Processo 1406/21.7T8BRG-B.G1
I – No âmbito de processo judicial, quando o próprio Tribunal a quo entende e considera que documentos/informações, relevantes para a prova de certos factos, estão sujeitos ao dever de segredo bancário estatuído no art. 78º do RGICSF e procurou ultrapassar a existência desse segredo, através da obtenção da autorização da parte (cliente) que se encontra expressamente prevista no nº1 do art. 79º do RGICSF, mas este recusou tal autorização, não pode proceder, de imediato, à notificação da entidade bancária para tal documentação e informação.
II - Perante tal “quadro”, não há nem pode haver lugar à realização da primeira fase do incidente de quebra (dispensa) de sigilo profissional, consistente na apreciação da questão da ilegitimidade/legitimidade de (uma futura) escusa da entidade bancário (cfr. art. 135º/2 do C.P.Penal e art. 417º/4 do C.P.Civil de 2013), uma vez que o próprio Tribunal a quo já considerou a revelação dos elementos em causa constitui matéria abrangida pelo segredo bancário.

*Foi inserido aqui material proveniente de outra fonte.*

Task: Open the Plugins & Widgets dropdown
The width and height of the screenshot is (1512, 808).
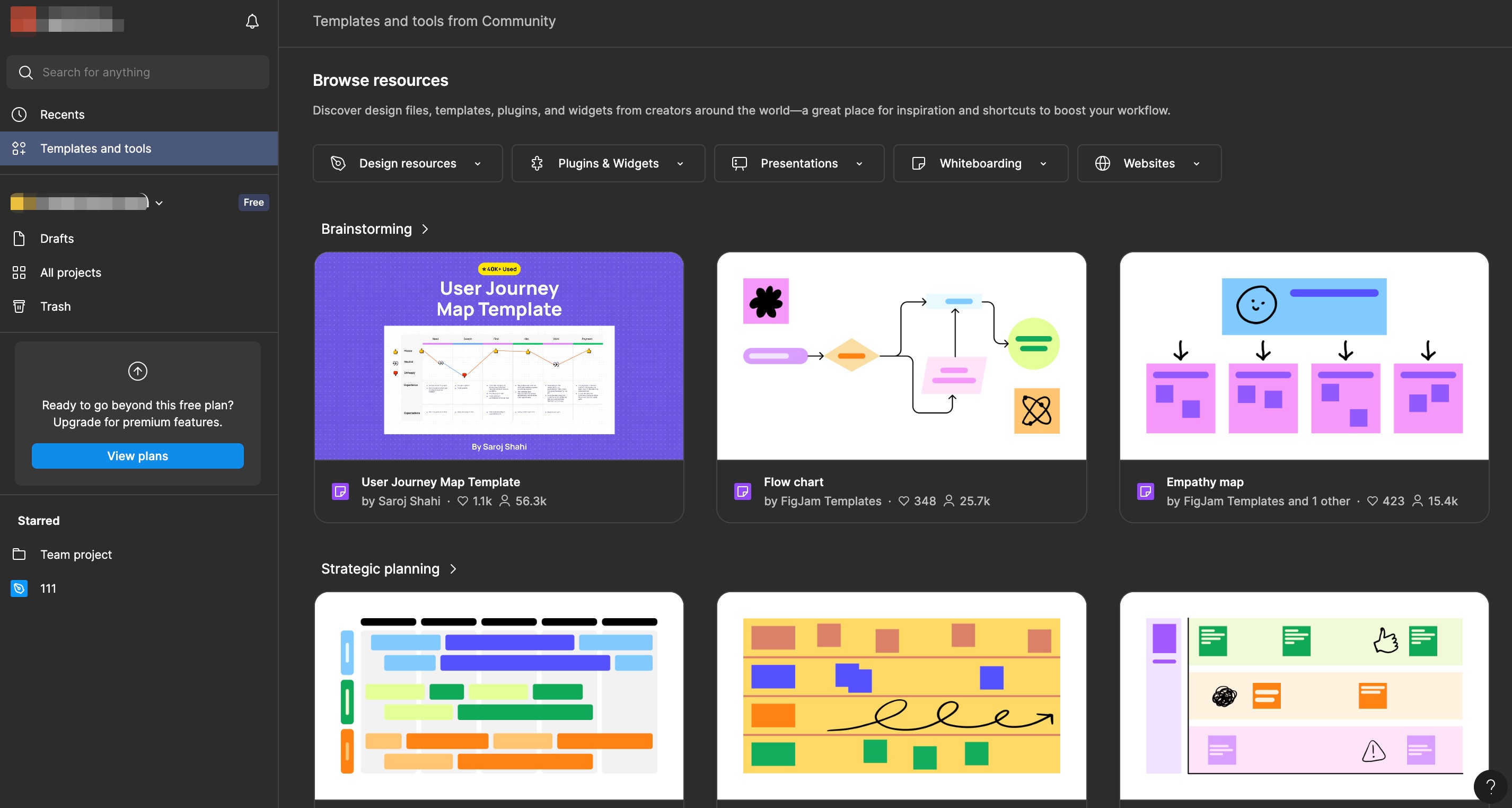Action: [608, 163]
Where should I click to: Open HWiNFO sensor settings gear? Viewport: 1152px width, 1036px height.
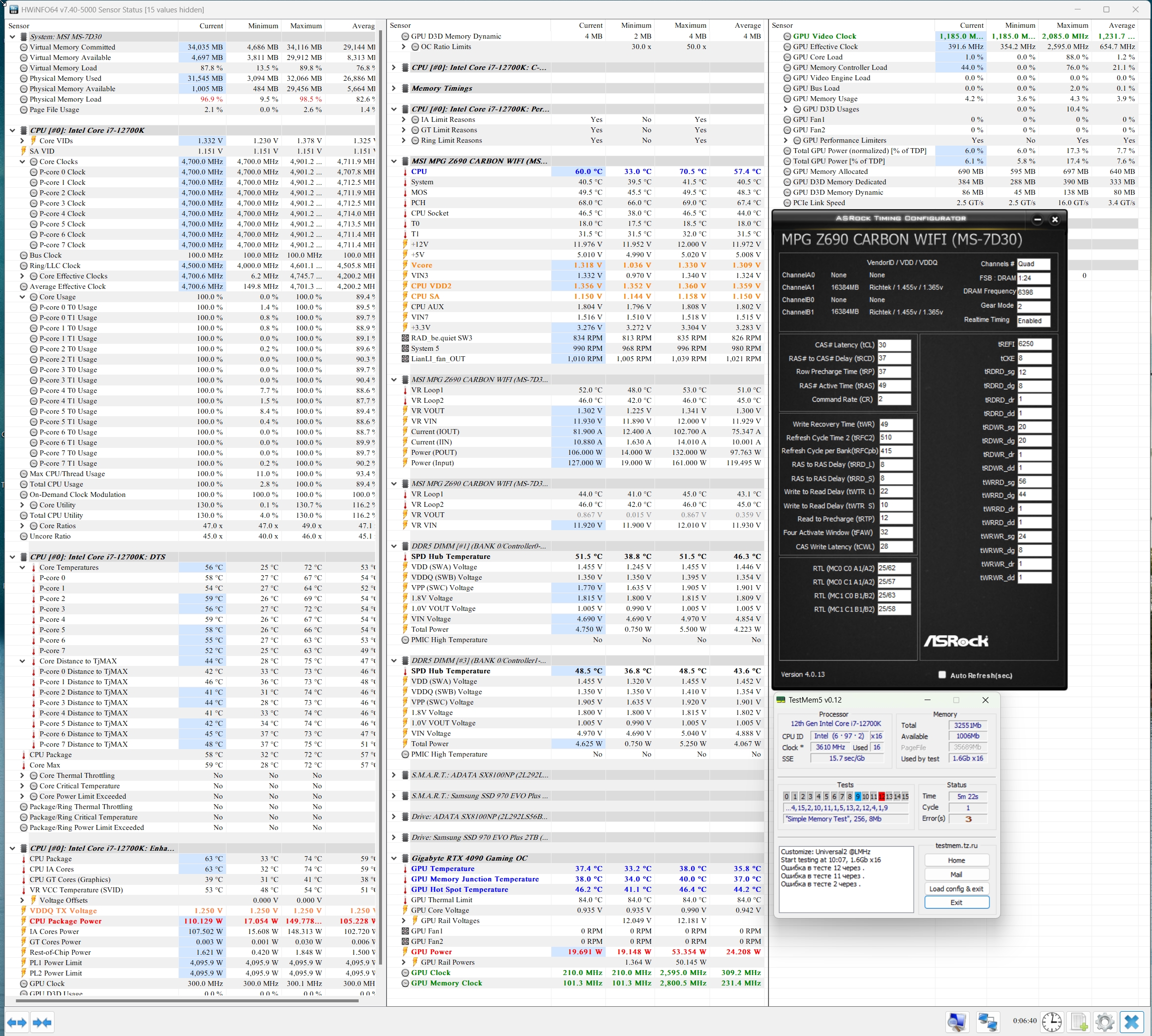coord(1105,1022)
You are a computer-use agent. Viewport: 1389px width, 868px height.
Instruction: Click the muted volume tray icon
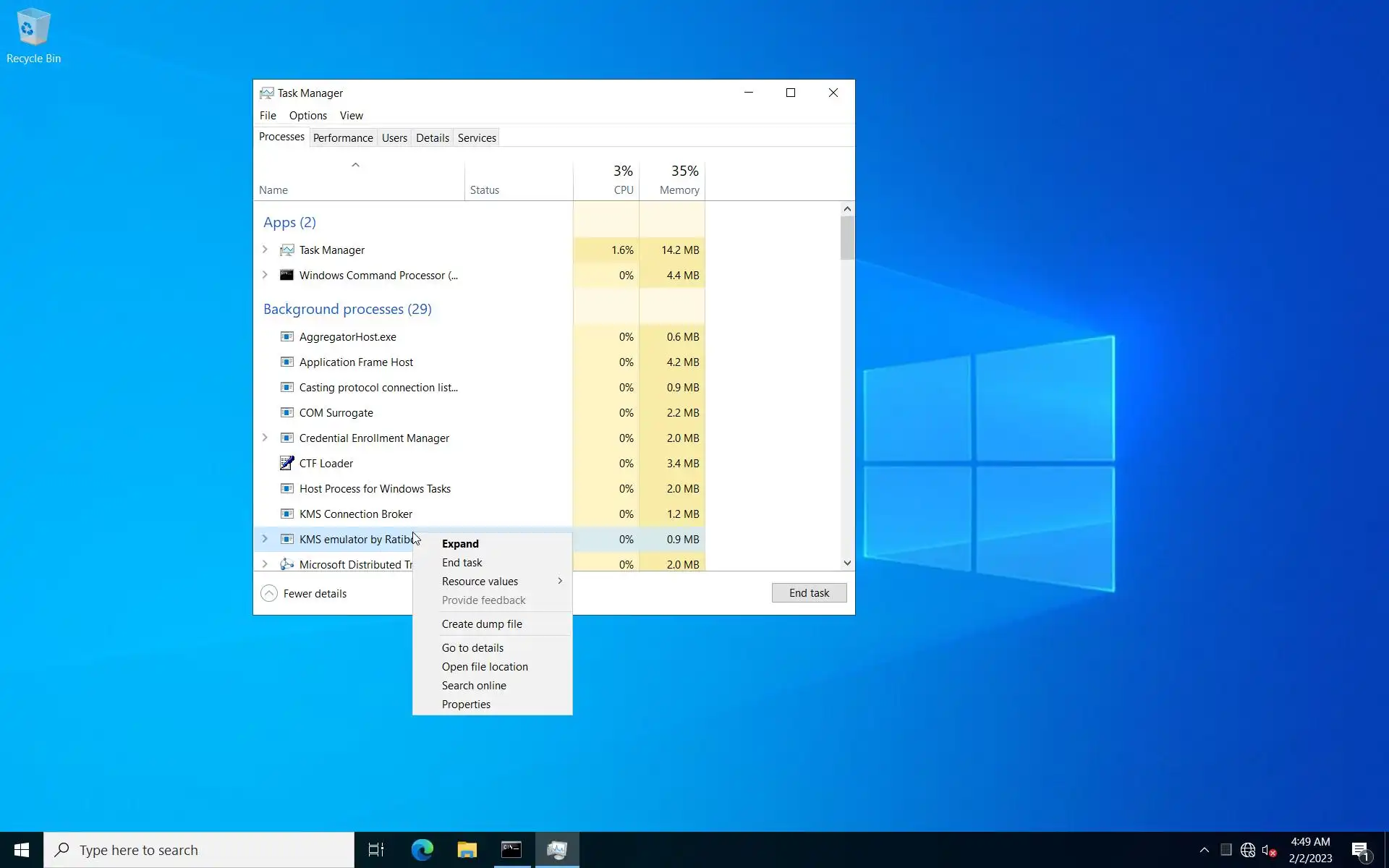coord(1268,850)
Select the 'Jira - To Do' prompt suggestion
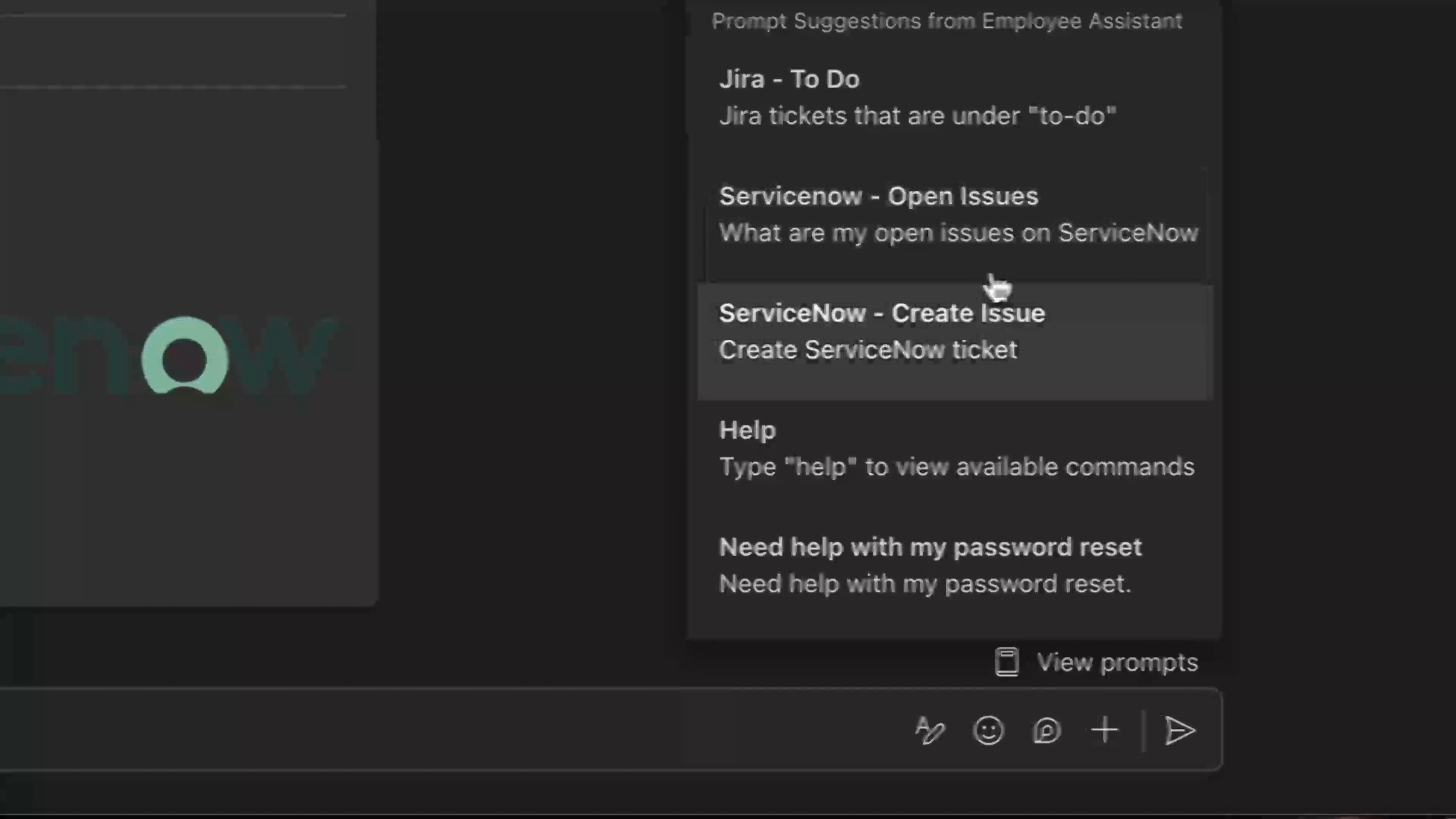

III - Haverá lugar de imediato ao procedimento da segunda fase do incidente, consistente na apreciação da existência ou não de justificação para que seja quebrado/dispensado o sigilo profissional, ficando o Tribunal a quo perante a seguinte alternativa: ou aguarda que a parte, a quem interessa a prova dos factos cobertos por tal sigilo, deduza e desencadeie o respectivo incidente a ser apreciado e decidido pelo Tribunal Superior, ou o próprio Tribunal a quo suscita oficiosamente esse mesmo incidente (cfr. art. 135º/3, in fine, do C.P.Penal e art. 417º/4 do C.P.Civil de 2013).
IV - Tendo o Tribunal a quo proferido despacho a ordenar que «os autos aguardassem por 10 dias até que tal incidente fosse suscitado» e tendo o mesmo sido efectivamente deduzido pela parte (o que tornou desnecessário que o mesmo fosse suscitado oficiosamente), é ilegal a decisão do Tribunal a quo determinou que a entidade bancária preste a documentação/informação que o mesmo considerar ser matéria abrangida pelo segredo bancário e relativamente à qual está pendente aquele incidente.